------ DOCUMENT PASSAGE ------
StructDRAW Prior in GNM Architecture

• The StructDRAW prior is an autoregressive mechanism that models global latent variables to enable density-aware generation of structured scenes.
• It employs ConvLSTM and MLP-based interaction layers to capture long-range dependencies and simulate complex, multi-modal scene characteristics.
• Empirical evaluations show that integrating StructDRAW significantly boosts scene structure accuracy and sample quality compared to traditional Gaussian priors.

StructDRAW is an autoregressive, interaction-enabled prior over the global latent variables in Generative Neurosymbolic Machines (GNM), providing the expressive capacity necessary for density-aware, structured scene generation. Within the GNM architecture, StructDRAW replaces the conventional simple Gaussian prior with a more flexible mechanism that enables both rich inter-object dependencies and effective modeling of world densities—key requirements for effective generative modeling of compositional and structured scenes.

1. Formal Description and Architectural Role

StructDRAW operates within GNM's two-layer latent hierarchy:

• The global distributed latent, denoted $\mathbf{z}^g$ ("scene code"), captures high-level, scene-wide factors.
• The structured symbolic latent $\mathbf{z}^s$ encodes object-level or component-centric representations (presence, location, depth, appearance, etc.).

The generative process is: $$p_\theta(\mathbf{x}) = \int p_\theta(\mathbf{x}\mid \mathbf{z}^s) \, p_\theta(\mathbf{z}^s\mid \mathbf{z}^g) \, p_\theta(\mathbf{z}^g) \, d\mathbf{z}^g \, d\mathbf{z}^s$$

StructDRAW parameterizes the prior $p_\theta(\mathbf{z}^g)$ via an autoregressive mechanism, constructing an abstract latent feature map $\mathbf{f}$ over $L$ DRAW steps. At each step $\ell$:

• A conditional sample $$\mathbf{z}_\ell^g \sim p_\theta(\mathbf{z}_\ell^g \mid \mathbf{z}_{<\ell}^g)$$ is produced.
• The feature map slice $\mathbf{f}_\ell$ is generated as a function of the decoder RNN hidden state (typically ConvLSTM-based), projected by a CNN.
• A global interaction layer (typically an MLP) mixes information across slots, supporting full scene-wide dependencies beyond local convolutional neighborhoods.

The outputs are recursively combined: $\mathbf{f} = \sum_{\ell=1}^L \mathbf{f}_\ell$ Once $\mathbf{f}$ is constructed, it parameterizes the symbolic latent map $\mathbf{z}^s$ from which the image is ultimately generated.
------ MATERIAL SUPPLIED ------
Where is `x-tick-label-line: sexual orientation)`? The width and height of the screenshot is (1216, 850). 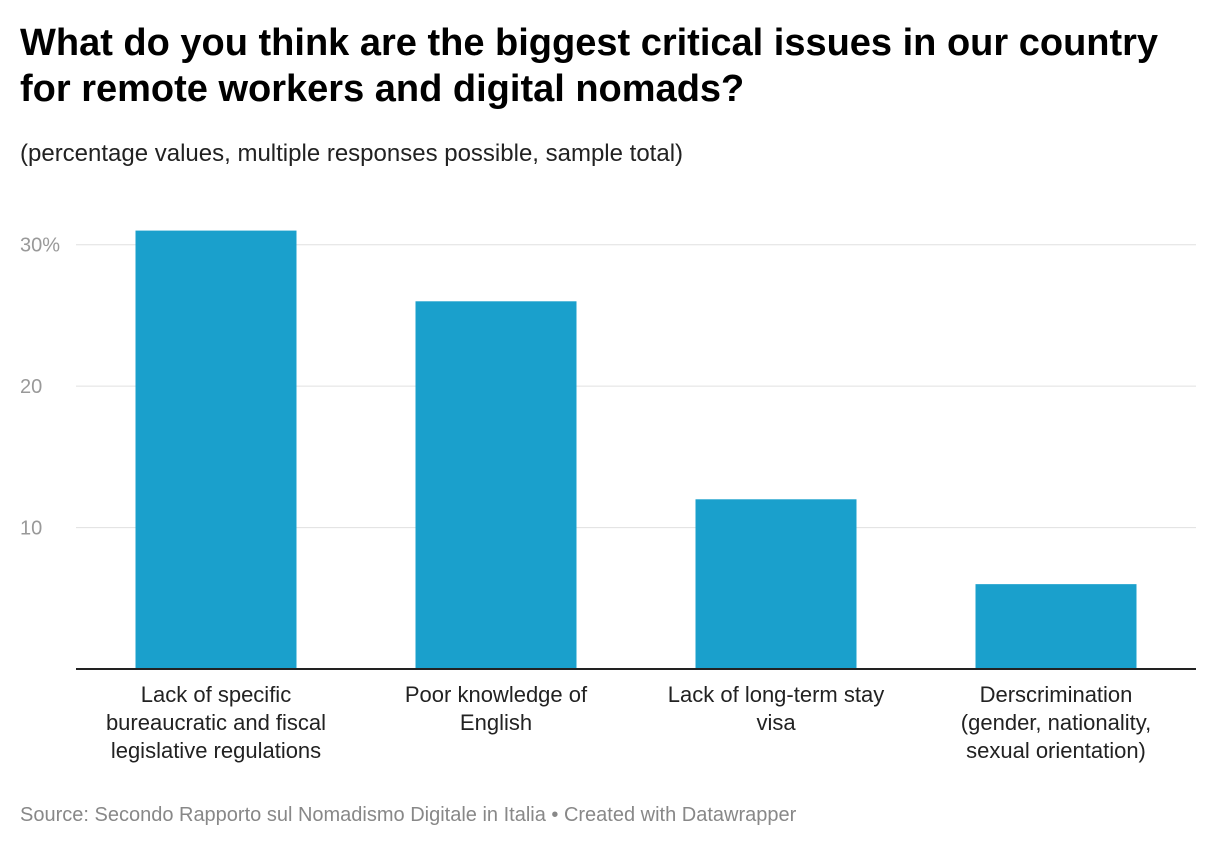 x-tick-label-line: sexual orientation) is located at coordinates (1056, 750).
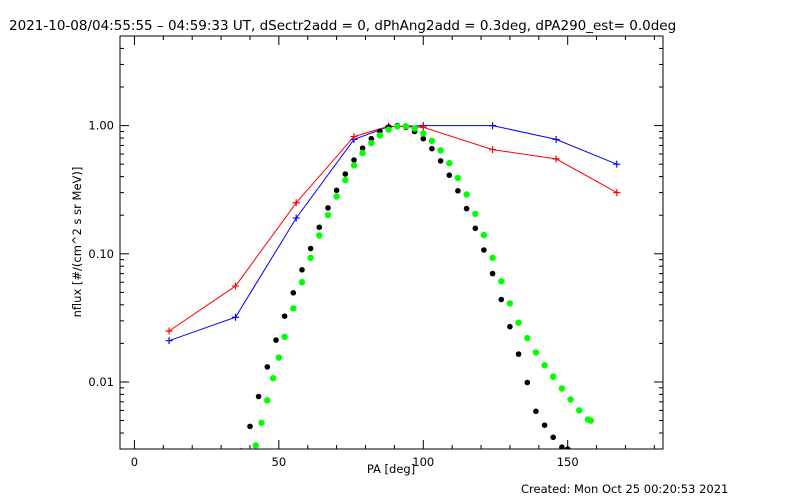 The image size is (800, 500). I want to click on created-timestamp: Created: Mon Oct 25 00:20:53 2021, so click(624, 489).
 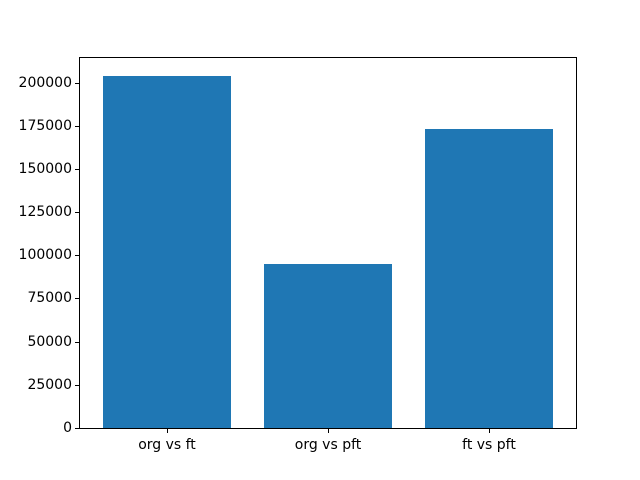 What do you see at coordinates (50, 298) in the screenshot?
I see `y-tick-label: 75000` at bounding box center [50, 298].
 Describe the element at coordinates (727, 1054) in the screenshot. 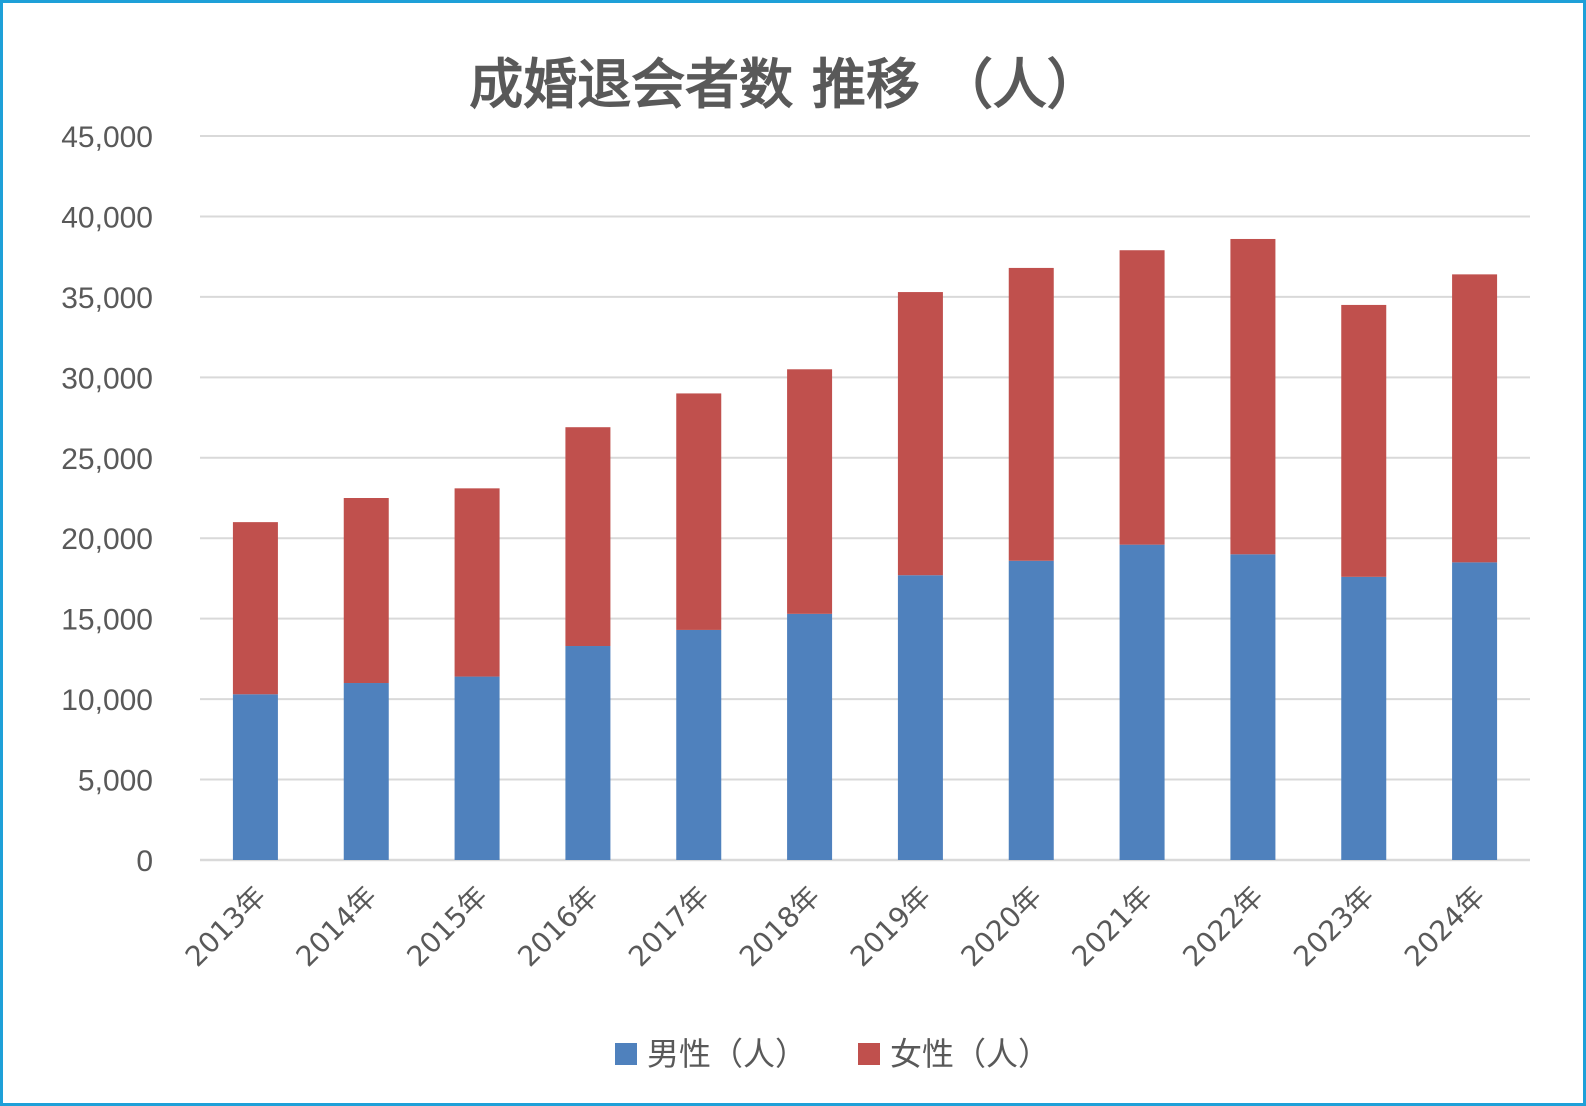

I see `legend-label-male: 男性（人）` at that location.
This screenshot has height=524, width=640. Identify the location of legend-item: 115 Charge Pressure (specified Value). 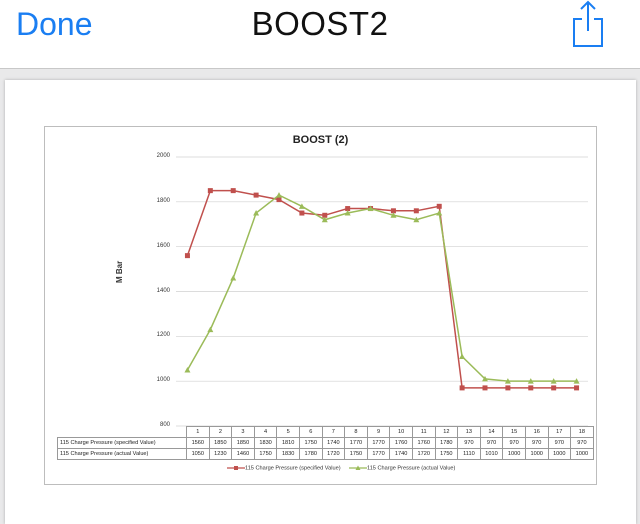
(284, 468).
------
QUESTIONS:
1/ Transcribe the data entries word for word, from the line containing "What do you" through the end of the entries, and leave the pictures out of your answer.
2/ Pick up the passage on the StructDRAW prior in GNM where it stops, and continue it.

ANSWERS TO THE TASKS:
1/
  What do you see at coordinates (50, 298) in the screenshot?
I see `y-tick-label: 75000` at bounding box center [50, 298].
 Describe the element at coordinates (727, 1054) in the screenshot. 

I see `legend-label-male: 男性（人）` at that location.
This screenshot has height=524, width=640. Identify the location of legend-item: 115 Charge Pressure (specified Value). 
(284, 468).

2/
2. Mathematical Formulation and Algorithm

The generative prior over $\mathbf{z}^g$: $$p_\theta(\mathbf{z}^g) = \prod_{\ell=1}^{L} p_\theta(\mathbf{z}_\ell^g \mid \mathbf{z}_{<\ell}^g)$$ with feature map construction: $$\mathbf{f} = \sum_{\ell=1}^L \mathrm{CNN}(\mathbf{h}_{\mathrm{dec},\ell})$$ where $\mathbf{h}_{\mathrm{dec},\ell}$ denotes the decoder RNN hidden state.

Posterior inference for $\mathbf{z}^g$ is performed similarly in an autoregressive, slot-wise manner: $$q_\phi(\mathbf{z}^g \mid \mathbf{x}) = \prod_{\ell=1}^L q_\phi(\mathbf{z}_\ell^g \mid \mathbf{z}_{<\ell}^g, \mathbf{x})$$ Both prior and posterior are parameterized with ConvLSTM cores and MLP-based interaction layers to provide long-range, inter-slot dependencies.

A high-level algorithmic summary is:

Initialize hidden states; For each DRAW step l=1..L: - Prior p(z_l^g) from MLP (on decoder state) - If inference: - Update encoder ConvLSTM with previous decoder state and encodings - Compute posterior q(z_l^g) - Sample z_l^g ~ q(.) - Else (generation): sample z_l^g ~ p(.) - Update decoder ConvLSTM with z_l^g - Update feature map f_l = f_{l-1} + CNN(decoder state)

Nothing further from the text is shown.